On Tuesday this woman calls from my credit card company regarding "unusual activity" on my account: three cellular telephones, four televisions, a set of tires and $7,888 to The Diamond Broker. "You're over your limit, Mr. Morrison," she says. I ask her to hold while I check my wallet. When I open it, my health insurance card falls on the floor. The credit card is not there. There used to be a photo of Alisha in that divider, holding the contents firmly in place, but it's gone too.
"Are you saying these aren't your charges?" she asks.
"No," I say, considering the consequences. "Those aren't my charges."
"Well, then, Mr. Morrison," she says. "You will not be held responsible. We will take care of everything." I hang up wishing that could possibly be true.
The next week two police officers come to my door asking for Devon Nelson. From their description I know they mean Slash. They hand me the list of unauthorized charges. I think about asking them to add my wife's name to the list of things the bastard has stolen.

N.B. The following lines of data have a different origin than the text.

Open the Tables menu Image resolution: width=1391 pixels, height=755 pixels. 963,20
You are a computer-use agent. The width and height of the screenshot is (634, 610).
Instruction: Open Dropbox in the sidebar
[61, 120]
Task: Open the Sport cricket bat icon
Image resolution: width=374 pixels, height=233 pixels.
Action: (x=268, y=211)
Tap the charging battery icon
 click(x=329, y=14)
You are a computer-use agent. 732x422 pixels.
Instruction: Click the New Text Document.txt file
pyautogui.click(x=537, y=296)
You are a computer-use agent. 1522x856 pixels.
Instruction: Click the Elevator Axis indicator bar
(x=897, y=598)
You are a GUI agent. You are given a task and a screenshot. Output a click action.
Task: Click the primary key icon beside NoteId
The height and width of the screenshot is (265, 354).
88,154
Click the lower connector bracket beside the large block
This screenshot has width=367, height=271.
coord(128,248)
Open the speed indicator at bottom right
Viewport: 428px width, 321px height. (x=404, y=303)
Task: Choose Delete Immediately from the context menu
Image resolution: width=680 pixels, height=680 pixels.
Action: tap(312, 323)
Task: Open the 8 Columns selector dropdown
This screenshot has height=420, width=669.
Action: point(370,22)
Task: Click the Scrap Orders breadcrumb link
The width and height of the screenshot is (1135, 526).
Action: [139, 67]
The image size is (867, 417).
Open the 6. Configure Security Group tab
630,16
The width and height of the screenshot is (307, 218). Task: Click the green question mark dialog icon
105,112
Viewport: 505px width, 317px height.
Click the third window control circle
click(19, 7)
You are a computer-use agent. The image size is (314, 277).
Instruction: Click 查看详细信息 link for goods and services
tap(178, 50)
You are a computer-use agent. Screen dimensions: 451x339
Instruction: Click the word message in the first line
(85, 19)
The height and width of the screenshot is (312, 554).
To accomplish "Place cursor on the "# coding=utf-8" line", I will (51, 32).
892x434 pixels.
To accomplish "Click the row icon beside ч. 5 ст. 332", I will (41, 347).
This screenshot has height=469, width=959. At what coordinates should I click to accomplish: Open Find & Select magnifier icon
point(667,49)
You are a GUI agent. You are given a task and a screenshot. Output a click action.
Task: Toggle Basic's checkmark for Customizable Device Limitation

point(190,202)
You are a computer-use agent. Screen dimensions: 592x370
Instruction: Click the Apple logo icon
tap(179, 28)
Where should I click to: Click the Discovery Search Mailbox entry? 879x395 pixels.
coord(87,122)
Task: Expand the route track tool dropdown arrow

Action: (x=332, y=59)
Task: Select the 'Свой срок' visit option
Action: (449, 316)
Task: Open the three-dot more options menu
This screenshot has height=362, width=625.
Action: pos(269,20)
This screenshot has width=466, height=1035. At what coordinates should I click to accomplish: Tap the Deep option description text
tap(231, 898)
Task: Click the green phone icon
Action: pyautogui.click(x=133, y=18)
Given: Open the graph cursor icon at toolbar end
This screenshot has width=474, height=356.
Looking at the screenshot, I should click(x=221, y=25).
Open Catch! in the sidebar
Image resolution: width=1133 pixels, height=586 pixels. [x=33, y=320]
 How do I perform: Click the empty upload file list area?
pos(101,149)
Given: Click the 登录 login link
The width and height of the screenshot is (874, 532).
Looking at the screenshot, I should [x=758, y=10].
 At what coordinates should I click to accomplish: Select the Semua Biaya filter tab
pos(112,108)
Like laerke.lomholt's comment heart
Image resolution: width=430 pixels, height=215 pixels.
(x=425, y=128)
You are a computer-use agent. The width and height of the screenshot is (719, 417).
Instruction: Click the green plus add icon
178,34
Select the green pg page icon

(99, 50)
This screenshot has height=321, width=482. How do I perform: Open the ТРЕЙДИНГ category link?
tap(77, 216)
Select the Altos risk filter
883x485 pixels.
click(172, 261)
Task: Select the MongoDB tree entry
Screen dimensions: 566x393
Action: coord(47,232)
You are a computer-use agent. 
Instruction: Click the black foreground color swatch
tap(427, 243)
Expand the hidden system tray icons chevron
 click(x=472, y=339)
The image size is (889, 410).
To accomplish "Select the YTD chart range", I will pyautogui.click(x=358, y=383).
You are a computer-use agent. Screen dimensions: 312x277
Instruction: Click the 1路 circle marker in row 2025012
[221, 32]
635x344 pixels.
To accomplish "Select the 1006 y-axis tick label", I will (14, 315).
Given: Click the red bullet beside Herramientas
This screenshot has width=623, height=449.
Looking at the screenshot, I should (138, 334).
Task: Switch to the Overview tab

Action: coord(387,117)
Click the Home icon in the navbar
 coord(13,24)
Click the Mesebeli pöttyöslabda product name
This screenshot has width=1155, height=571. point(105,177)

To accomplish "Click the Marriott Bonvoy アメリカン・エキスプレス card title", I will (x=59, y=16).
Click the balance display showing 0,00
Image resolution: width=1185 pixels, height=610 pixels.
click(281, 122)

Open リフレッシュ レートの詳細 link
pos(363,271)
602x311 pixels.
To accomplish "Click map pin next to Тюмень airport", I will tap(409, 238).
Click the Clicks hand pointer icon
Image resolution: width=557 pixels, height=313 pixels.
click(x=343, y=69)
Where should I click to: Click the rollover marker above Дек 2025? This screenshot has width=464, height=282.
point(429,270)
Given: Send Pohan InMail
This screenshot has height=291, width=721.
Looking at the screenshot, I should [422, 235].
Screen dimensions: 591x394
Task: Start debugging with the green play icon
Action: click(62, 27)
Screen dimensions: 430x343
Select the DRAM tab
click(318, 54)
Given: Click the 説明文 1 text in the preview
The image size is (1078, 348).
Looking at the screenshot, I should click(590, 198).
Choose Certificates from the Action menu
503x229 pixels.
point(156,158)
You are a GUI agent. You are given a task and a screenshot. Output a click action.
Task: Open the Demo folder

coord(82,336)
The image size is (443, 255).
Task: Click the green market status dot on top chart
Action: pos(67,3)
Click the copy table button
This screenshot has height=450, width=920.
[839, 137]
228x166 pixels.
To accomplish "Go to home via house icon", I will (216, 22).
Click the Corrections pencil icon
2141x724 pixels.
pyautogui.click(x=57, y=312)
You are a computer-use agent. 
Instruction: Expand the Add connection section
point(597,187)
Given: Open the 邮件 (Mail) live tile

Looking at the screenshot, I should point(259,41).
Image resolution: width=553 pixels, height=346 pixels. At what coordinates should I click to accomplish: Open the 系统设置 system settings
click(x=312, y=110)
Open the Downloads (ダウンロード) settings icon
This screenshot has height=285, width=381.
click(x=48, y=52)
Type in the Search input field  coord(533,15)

A week before her birthday, Alisha asks me to meet her at 16th and Valencia, in front of some donut shop. She says she'll meet me out front, probably because only paying customers are allowed inside. I take the train to the city, then walk the long blocks to 16th and head north to Valencia. The stench of damp wool and urine comes to me in waves. When I reach the donut shop, I am grateful for each whiff of cinnamon and baking bread.
I look from blanket to blanket, afraid to see that familiar face. There is an old station wagon parked right in front, its flat tire bulging over the yellow curb. I count three bug-eyed Chihuahuas standing guard on the dashboard, and four street-worn people asleep in the junk-packed car. Grocery carts and cardboard boxes spill out onto the sidewalk from the alley across the street.
"We all look alike to you or something?" asks Alisha from under the brown blanket a few feet to my right. I still love her voice, full of night fog and swamp water. It is her only feature that has not changed.
"Let me buy you a meal," I say, but she pushes on into the donut shop, giving the red-cheeked baker a triumphant glance as she establishes herself at a corner booth.
"Just coffee and maybe a couple of twists," she says. I order two coffees, two milks, and a baker's dozen of cinnamon twists. When I hand her the white bag, she pulls out one of the pastries and divides the coiled bread into two separate lengths of steaming dough. The soft insides are golden, brushed moist with butter and spices.
"This is the best part," she says, running her tongue up the smooth bellies of the donuts. She is childlike in her pleasure, not at all self-conscious. I used to love that about her.
"The cops came looking for your friend Slash," I tell her.
"Oh, sorry 'bout that," she says, crystals of sugar outlining her lips. She pours milk into the coffee until it turns golden brown.
"They'll leave you out of it if you get treatment," I tell her. "There's a new program up at St. Helena. Maybe you should check it out." Used to be I'd offer to take her home for a few days, tempt her with a hot shower and a good night's sleep.
"You could check me in, but I'd just leave again," she says. She wipes cinnamon off another bun then licks her fingers from knuckle to tip. "They can make me do without it, but they can't make me want to do without it."
"That's the trick, isn't it? Making a person want to give up what's bad for them," I say.
"You know about that, too, don't you, lover?" she says.
She is looking out the window, out past the corner of 16th and Valencia, and I wonder if she has forgotten my name.
Judge's CommentsA talented, innovative writer. The characters are unusual, riveting. The vision is keen and perceptive, with a careful eye for surprising detail. A deep poignancy emerges through the humor of the narrative voice.
--Chitra B. Divakaruni
This is a story of rough people in an unforgiving world, but its true strength lies in the gentleness and forgiving nature of its narrator. His longing coupled with his wit pack a powerful one-two punch.
This is an original story with something provocative to say about addiction. It is sharply observed, honestly felt, economically told, and the language throughout is lively and precise but seemingly effortless. This is an accomplished writer.